Reading Nature, Observing Science: Examining Material Practices in the Lick Observatory Archives and Kenneth S. Norris Papers

Objectivity and Aesthetics

Academic researchers have recently started to question whether scientific study can ever be purely objective. The documents and images in the photographic collections of the Lick Observatory provide an interesting case study for this question. For the Observatory's early astronomers, observing the cosmos seems to be an inherently aesthetic experience which colors even their most objective efforts at observation and representation.  Their desire to generate public interest through visually stunning images often mediates their efforts to produce objective pieces of data.

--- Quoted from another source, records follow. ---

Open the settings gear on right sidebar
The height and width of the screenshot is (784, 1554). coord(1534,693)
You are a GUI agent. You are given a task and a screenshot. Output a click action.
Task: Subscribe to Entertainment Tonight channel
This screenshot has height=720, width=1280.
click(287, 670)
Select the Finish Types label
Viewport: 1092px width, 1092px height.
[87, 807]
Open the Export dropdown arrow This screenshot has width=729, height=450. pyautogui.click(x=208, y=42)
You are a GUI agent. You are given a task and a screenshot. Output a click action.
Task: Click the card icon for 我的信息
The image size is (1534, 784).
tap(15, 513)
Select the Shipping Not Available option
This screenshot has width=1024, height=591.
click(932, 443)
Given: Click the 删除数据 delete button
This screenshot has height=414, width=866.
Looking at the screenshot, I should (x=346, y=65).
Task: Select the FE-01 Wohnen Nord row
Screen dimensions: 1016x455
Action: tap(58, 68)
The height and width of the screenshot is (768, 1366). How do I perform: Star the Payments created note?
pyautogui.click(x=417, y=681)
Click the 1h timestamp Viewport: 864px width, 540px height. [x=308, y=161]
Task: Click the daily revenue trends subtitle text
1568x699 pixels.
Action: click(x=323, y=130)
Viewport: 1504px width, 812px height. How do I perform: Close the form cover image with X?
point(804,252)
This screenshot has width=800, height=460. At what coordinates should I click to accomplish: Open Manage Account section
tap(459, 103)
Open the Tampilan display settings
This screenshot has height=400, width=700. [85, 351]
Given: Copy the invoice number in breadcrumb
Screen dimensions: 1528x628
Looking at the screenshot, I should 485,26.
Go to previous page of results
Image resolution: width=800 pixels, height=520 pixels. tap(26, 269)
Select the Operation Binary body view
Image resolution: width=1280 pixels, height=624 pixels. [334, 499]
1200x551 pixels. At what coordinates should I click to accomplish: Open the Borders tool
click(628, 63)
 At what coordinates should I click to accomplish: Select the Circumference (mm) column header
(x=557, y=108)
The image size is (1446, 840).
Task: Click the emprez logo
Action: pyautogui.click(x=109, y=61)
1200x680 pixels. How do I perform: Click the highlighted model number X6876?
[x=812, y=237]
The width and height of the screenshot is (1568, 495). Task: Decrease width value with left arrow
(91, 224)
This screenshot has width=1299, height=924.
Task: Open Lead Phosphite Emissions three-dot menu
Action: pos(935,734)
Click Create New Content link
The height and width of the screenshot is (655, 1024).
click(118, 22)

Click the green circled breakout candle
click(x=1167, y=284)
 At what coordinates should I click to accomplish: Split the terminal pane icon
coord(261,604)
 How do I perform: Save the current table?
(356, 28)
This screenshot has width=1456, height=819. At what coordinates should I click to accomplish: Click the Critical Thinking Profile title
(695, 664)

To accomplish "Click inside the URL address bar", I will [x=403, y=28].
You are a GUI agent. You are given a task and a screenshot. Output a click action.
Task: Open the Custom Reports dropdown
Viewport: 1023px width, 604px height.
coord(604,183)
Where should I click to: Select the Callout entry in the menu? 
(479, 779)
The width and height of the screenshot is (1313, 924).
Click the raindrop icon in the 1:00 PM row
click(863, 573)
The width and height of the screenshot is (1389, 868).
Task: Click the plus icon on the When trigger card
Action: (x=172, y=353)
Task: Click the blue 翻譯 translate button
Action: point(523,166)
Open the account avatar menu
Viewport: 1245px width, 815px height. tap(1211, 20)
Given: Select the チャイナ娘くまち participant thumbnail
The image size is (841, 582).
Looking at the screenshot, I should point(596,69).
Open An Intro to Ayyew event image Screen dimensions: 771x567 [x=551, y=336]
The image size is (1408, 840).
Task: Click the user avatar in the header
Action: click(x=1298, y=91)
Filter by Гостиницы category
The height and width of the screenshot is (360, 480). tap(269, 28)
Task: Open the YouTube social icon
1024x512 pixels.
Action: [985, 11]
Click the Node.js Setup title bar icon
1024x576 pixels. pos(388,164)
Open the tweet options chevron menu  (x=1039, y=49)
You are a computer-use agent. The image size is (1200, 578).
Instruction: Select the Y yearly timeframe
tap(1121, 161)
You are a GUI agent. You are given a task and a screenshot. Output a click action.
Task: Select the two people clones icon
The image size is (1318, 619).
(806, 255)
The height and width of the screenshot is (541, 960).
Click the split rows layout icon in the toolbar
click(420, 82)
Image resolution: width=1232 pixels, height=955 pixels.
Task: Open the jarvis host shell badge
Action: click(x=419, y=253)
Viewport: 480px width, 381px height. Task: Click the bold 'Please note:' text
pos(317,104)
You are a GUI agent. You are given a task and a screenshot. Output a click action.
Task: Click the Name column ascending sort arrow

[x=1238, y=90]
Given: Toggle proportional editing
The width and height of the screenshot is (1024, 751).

We see astronomers working between two methods of recording the cosmos--illustration and photography. In their scrapbooks and copybooks, we sense an aesthetic impulse to record the beauty of the cosmos alongside its mathematical and physical properties. In their letters to photogravure companies, we see them constructing ideas about what celestial bodies should look like, often speaking of the images they want to produce in terms of aesthetic expectations and preferences. Accordingly, we see that these supposedly objective photographic images often embed an affective reaction to the cosmos, such as awe, or the experience of sublimity described by nineteenth-century philosophers of nature. These documents and images also speak to the way in which the ideal of pure objectivity is negotiated by the material conditions and limitations of the camera and of the printing process.